Bimba in sospeso tra due famiglie, interpellanza al presidenza della Regione

 Bimba in sospeso tra due famiglie, interpellanza al presidenza della Regione

Interpellanza urgente al presidente della Regione, Renato Schifani e all’assessore regionale per la Famiglia, le Politiche Sociali ed il lavoro per chiedere chiarimenti e interventi immediati sulla gestione della delicata vicenda della bimba straniera non accompagnata giunta in Sicilia nel 2022 e sospesa adesso fra la famiglia affidataria ed il ricongiungimento con la madre biologica. L’hanno presentata i deputati regionali Carta, Di Mauro, Lombardo,
Balsamo e Primavera.
“La bambina, arrivata all’età di tre anni dopo un lungo e traumatico viaggio via mare e priva di qualsiasi riferimento familiare-spiega una nota di Grande Sicilia- è stata inizialmente accolta in una casa famiglia. In seguito, il Tribunale per i minorenni di Catania, ha disposto il suo affidamento a una coppia regolarmente inserita nei percorsi di adozione, con l’obiettivo di garantirle stabilità affettiva, continuità relazionale in un contesto familiare idoneo al suo percorso di crescita. Dopo tre anni di permanenza stabile e radicata presso la famiglia affidataria, il Tribunale per i minorenni di Catania ha disposto il ricongiungimento della minore con la madre biologica, revocando l’affidamento in corso. La minore, tuttavia, ha manifestato in modo chiaro la volontà di non essere allontanata dalla famiglia affidataria, identificando in essa il proprio riferimento affettivo stabile e consolidato. Ha inoltre opposto una forte resistenza al trasferimento presso una “famiglia ponte” predisposta per accompagnare la fase di ricongiungimento, rifiutando il distacco dal nucleo in cui aveva trovato equilibrio e sicurezza. Una situazione -fa presente l’interpellanza- che ha verosimilmente aggravato il quadro psicologico della minore, esponendola a ulteriori traumi. In questo contesto, il ruolo del Garante per l’infanzia e l’adolescenza è fondamentale per garantire un controllo indipendente sulle condizioni della minore e sull’operato dei servizi coinvolti.

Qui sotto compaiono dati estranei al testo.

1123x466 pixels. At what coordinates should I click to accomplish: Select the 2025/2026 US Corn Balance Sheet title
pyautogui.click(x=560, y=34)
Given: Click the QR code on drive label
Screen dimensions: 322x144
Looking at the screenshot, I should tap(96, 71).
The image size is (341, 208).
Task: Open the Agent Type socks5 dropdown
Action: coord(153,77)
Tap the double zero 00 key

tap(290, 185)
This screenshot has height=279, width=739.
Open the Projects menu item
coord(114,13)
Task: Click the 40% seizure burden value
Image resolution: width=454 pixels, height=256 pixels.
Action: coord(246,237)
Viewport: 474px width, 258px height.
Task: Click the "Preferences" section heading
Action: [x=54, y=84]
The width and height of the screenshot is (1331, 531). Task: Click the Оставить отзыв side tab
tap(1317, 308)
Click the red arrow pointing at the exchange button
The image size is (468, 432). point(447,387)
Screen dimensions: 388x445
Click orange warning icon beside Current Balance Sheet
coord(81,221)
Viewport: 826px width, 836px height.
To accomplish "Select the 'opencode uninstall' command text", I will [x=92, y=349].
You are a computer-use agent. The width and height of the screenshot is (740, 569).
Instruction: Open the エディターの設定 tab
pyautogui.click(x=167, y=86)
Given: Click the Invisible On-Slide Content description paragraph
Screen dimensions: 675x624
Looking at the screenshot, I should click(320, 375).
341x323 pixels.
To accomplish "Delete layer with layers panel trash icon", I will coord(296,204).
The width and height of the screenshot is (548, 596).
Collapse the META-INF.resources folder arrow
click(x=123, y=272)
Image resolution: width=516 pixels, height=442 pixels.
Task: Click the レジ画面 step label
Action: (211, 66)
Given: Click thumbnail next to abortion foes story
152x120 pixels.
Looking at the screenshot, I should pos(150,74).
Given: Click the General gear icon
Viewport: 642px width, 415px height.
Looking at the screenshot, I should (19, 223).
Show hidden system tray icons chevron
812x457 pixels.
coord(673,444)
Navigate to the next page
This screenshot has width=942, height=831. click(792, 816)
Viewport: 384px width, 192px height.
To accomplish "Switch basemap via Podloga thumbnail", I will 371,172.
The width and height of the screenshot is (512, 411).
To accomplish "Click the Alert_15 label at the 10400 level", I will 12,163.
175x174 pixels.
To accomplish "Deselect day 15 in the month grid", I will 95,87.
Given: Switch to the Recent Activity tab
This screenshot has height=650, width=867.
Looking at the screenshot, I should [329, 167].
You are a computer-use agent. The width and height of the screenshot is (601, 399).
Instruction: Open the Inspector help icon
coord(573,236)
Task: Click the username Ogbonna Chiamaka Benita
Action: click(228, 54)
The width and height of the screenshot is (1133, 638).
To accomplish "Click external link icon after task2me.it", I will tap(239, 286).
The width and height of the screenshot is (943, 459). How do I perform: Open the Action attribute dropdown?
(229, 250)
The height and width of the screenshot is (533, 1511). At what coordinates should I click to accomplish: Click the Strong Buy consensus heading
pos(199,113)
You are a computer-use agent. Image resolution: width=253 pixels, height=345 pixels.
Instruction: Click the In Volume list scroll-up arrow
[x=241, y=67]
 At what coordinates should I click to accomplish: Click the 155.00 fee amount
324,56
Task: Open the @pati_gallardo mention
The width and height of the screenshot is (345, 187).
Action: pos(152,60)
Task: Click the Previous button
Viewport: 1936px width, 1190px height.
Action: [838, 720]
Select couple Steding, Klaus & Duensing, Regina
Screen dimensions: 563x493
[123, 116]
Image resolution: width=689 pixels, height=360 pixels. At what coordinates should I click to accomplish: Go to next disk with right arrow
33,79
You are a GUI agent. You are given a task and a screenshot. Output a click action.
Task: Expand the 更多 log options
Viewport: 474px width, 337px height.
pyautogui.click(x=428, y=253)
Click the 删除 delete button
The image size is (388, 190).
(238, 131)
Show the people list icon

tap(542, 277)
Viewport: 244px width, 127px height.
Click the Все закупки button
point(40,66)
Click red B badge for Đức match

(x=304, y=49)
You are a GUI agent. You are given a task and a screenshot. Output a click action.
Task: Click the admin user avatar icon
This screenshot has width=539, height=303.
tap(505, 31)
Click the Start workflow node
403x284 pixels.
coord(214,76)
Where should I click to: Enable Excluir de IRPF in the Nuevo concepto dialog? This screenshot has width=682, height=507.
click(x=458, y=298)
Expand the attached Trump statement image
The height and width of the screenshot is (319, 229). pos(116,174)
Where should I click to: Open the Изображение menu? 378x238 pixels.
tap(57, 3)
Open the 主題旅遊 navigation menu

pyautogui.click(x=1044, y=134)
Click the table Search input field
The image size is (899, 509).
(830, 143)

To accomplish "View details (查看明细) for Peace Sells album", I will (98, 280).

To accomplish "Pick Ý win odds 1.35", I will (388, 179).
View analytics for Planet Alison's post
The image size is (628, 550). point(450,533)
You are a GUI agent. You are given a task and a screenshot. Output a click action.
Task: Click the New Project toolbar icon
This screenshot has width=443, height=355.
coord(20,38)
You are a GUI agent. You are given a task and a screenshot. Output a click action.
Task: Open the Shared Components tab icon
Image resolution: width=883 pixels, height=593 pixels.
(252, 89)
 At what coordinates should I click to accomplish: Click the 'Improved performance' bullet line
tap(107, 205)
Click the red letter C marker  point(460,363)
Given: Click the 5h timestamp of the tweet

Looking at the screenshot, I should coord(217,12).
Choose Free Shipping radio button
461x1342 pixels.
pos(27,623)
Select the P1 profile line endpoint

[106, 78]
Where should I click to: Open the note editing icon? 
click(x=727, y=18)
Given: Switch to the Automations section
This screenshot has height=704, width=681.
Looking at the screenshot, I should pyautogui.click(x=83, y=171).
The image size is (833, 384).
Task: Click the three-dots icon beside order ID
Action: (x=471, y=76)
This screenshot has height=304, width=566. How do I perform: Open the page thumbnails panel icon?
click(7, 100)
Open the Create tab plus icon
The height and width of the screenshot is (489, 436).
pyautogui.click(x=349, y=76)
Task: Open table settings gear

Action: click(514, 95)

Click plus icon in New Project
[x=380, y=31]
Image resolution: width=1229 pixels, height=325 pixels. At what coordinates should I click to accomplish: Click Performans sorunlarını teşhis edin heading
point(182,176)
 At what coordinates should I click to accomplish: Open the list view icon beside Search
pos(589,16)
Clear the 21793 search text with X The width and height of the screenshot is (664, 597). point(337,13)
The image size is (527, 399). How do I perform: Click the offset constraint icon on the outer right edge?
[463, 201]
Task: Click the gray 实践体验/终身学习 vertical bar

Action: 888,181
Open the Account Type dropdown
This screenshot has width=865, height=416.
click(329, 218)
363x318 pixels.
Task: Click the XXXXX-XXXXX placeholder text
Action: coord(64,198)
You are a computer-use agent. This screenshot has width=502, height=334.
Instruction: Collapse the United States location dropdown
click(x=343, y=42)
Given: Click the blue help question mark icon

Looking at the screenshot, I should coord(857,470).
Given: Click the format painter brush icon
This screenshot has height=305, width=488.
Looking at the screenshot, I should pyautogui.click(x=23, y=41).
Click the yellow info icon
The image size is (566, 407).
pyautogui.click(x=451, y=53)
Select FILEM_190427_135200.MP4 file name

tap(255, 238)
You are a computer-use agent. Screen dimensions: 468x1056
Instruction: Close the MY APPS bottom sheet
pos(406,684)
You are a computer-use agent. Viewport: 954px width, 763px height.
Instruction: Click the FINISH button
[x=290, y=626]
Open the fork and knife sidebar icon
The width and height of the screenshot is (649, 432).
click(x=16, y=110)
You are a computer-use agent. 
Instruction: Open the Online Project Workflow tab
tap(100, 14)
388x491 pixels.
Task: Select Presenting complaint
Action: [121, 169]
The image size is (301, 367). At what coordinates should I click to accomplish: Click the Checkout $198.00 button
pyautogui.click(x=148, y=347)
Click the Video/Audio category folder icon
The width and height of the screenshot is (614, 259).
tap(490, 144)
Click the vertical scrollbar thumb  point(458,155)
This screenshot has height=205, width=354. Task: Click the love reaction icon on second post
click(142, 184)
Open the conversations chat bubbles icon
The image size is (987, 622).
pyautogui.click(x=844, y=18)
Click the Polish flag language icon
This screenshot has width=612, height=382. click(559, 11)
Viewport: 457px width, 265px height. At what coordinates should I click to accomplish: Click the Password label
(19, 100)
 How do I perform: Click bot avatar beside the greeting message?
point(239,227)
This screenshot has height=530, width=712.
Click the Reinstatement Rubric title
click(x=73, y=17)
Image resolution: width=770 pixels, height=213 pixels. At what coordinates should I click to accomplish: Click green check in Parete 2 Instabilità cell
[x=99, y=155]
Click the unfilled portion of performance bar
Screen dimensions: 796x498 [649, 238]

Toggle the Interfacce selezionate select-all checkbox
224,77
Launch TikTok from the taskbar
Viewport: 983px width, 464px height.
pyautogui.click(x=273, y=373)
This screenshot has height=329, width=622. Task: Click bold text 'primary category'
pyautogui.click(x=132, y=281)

L’interpellanza presentata chiede di verificare: se il Garante per l’infanzia e l’adolescenza sia stato informato della vicenda e se abbia attivato le necessarie verifiche. Inoltre, si sollecita l’immediata attivazione del Garante qualora questi non sia a conoscenza dei fatti esposti, al fine di accertare il rispetto delle procedure e la piena tutela del superiore interesse della minore.
Viene inoltre richiesto quali iniziative urgenti si intendano adottare per garantire la protezione della minore, alla luce delle conseguenze già emerse sul piano psicologico, e se non sia necessario rafforzare i controlli e il monitoraggio delle procedure relative ai minori stranieri non accompagnati, per evitare il ripetersi di situazioni analoghe.